*** Page extract ***

On August 1, 1985, the victim went to the police station at 11th and State, where she worked with composite artist Leo Feldman to prepare a sketch of the offender. When the sketch was done to the victim's satisfaction, Officer Walter Donald copied the sketch and distributed it to other officers. On August 2, the victim examined three photo albums of black male sex offenders in their twenties and recognized no one. The defendant's photo was not in any of the albums.
Officer Donald had recognized Paul Wright from the composite sketch, although he did not know Wright's name. On August 18, Donald showed the victim a photo of Wright with photos of four other men who lived in the victim's neighborhood. The victim identified Paul Wright as the man who had raped her.
On August 19, Donald and three other officers arrested the defendant at his home at 3750 S. Ellis Avenue, about a block and a half from the victim's residence. The next day, the victim picked the defendant out of a lineup, asserting that she had no doubts about her identification. Wright was charged with home invasion and aggravated criminal sexual assault and had a jury trial. The trial ended in a mistrial when the jury was unable to reach a verdict.

*** Recorded data ***

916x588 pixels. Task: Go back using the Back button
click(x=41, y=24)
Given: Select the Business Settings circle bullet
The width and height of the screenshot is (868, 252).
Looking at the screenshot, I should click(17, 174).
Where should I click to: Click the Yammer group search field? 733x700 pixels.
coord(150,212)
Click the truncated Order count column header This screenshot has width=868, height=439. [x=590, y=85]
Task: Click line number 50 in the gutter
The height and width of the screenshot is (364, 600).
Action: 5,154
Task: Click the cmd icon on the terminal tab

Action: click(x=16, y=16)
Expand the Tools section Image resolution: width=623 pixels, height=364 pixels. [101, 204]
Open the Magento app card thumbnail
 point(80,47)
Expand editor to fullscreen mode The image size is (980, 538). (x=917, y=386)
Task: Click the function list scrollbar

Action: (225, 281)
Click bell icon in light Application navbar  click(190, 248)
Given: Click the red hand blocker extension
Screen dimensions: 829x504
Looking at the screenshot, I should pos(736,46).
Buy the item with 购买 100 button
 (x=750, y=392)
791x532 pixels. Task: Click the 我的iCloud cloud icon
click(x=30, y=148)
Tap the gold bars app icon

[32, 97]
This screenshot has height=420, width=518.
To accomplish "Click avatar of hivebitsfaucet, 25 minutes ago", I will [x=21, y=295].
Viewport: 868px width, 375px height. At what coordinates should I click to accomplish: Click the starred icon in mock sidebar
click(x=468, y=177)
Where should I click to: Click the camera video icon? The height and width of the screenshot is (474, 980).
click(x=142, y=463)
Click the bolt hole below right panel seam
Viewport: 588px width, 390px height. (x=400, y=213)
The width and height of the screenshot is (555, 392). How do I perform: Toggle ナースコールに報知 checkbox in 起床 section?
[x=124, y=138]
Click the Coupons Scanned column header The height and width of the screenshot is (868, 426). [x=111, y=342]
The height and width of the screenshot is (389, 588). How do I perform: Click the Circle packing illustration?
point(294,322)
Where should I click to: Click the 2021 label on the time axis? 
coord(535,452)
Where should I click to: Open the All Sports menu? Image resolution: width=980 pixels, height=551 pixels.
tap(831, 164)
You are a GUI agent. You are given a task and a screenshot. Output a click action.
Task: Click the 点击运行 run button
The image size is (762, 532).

***

[Stated task A] According to the case summary, how far was the defendant's home from the victim's residence?
[Stated task B] Using the case summary, explain why Wright's jury trial ended in a mistrial.
The items are separate material, unrelated to the case summary.

[Solution A] About a block and a half.

[Solution B] The trial ended in a mistrial because the jury could not reach a verdict.